De leraren willen dat er 1,4 miljard euro voor het onderwijs beschikbaar wordt gesteld, waarvan minimaal 900 miljoen voor de salarissen van leraren. De rest van dat geld moet worden gebruikt om de werkdruk te verlichten. Als geen gehoor wordt gegeven aan de eisen, overwegen de leraren in november een tweedaagse staking te houden.
Gisteravond bevestigden Haagse bronnen dat de vier formerende partijen bijna een half miljard willen steken in de verlaging van de werkdruk in het basisonderwijs. Dat bedrag zou bovenop de 270 miljoen euro komen die de partijen beschikbaar willen stellen voor salarisverhoging.
'Betalen pannenkoek!'
Op spandoeken van de stakers in Den Haag stonden teksten als "Betalen pannenkoek!" en "270 miljoen euro is een fooi". Cabaretier Dolf Jansen sprak vanaf het podium de leraren toe.
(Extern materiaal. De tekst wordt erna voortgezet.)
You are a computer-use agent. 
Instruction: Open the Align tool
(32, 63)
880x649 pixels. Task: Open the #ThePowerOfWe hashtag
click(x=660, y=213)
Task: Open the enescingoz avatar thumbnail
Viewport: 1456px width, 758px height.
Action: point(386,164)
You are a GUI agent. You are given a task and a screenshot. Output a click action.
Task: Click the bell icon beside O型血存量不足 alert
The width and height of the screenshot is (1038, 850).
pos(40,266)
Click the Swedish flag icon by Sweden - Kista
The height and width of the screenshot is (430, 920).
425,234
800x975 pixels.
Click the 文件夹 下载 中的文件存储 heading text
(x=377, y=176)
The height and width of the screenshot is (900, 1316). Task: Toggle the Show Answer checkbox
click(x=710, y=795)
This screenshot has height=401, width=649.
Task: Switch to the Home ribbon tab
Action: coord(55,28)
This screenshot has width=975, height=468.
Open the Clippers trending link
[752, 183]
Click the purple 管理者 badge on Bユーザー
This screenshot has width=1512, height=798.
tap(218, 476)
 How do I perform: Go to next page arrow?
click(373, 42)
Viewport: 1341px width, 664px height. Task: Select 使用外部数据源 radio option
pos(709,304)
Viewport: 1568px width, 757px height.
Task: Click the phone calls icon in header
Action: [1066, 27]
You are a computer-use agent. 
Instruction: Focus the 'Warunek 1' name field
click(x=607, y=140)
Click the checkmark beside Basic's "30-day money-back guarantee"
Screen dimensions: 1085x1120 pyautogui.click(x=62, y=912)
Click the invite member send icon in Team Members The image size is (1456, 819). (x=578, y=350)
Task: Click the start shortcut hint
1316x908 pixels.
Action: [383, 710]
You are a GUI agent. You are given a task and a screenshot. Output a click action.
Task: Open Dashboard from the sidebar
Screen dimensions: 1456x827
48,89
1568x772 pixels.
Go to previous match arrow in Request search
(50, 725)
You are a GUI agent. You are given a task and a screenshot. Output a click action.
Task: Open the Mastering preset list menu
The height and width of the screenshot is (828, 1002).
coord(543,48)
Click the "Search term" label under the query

Boven het park vlogen drie vliegtuigjes met de tekst "Geef leraren wat zij verdienen".
De laatste grote onderwijsstaking was in 2012. Toen demonstreerden ongeveer 50.000 leraren en ondersteunend personeel in de Arena in Amsterdam tegen bezuinigingen op passend onderwijs voor leerlingen die extra aandacht nodig hebben.
Kinderen vrij
Dat het onderwijs plat lag vandaag, betekende dat er voor kinderen een alternatief programma bedacht moest worden. Sommige ouders namen hun kinderen noodgedwongen mee naar het werk, maar op de meeste plekken werden kinderen opgevangen op bijvoorbeeld de buitenschoolse opvang.
Ook veel sportverenigingen sprongen in het gat door een open dag te organiseren en kinderen konden met korting naar het zwembad, de dierentuin of de bioscoop.